Rusta AB's stock declined 6.69% following its Q1 2025 earnings call, primarily due to a 1.2 percentage point gross margin contraction attributed to negative currency effects, despite a 3.4% increase in total net sales. Management, however, projects currency headwinds to peak in Q1, anticipating positive gross margin impacts in the latter half of the fiscal year, and remains committed to aggressive expansion plans including 47 new stores.
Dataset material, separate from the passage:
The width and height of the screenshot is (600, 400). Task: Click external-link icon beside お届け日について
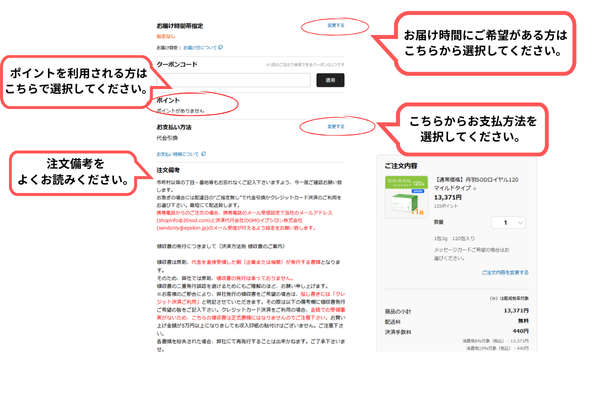pos(219,47)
The company also proposed a 26% dividend increase, signaling confidence despite challenging market conditions in Finland and the stock trading at a relatively high P/E ratio near its 52-week low.

Analysis

Rusta AB's stock experienced a significant 6.69% decline post-earnings, driven by a 1.2 percentage point contraction in its Q1 gross margin, which fell to 42.6%. Management attributes this entire decline to a 1.7 percentage point negative currency effect, implying an underlying improvement in margin productivity. This margin pressure overshadowed a 3.4% growth in total net sales (6.0% in constant currency). A key dynamic is the geographical performance divergence: the core markets of Sweden and Norway demonstrated healthy growth with increased footfall and average ticket values, while Finland exhibited notable weakness with consumers trading down to lower-priced items amidst macroeconomic uncertainty. Management has guided that these currency headwinds peaked in Q1 and are expected to turn into a tailwind for the gross margin in the second half of the fiscal year, with the CEO stating, "we’re in peak bad right now." This optimism is supported by several strategic initiatives, including an aggressive expansion plan with 47 new stores in the pipeline, a concept renewal expected to add 1.5-2% to like-for-like sales, and a new bonded warehouse projected to yield SEK 30 million in annual cost savings. The company's confidence is further underscored by a proposed 26% dividend increase, despite the stock trading near its 52-week low at a relatively high P/E ratio of 23.9x.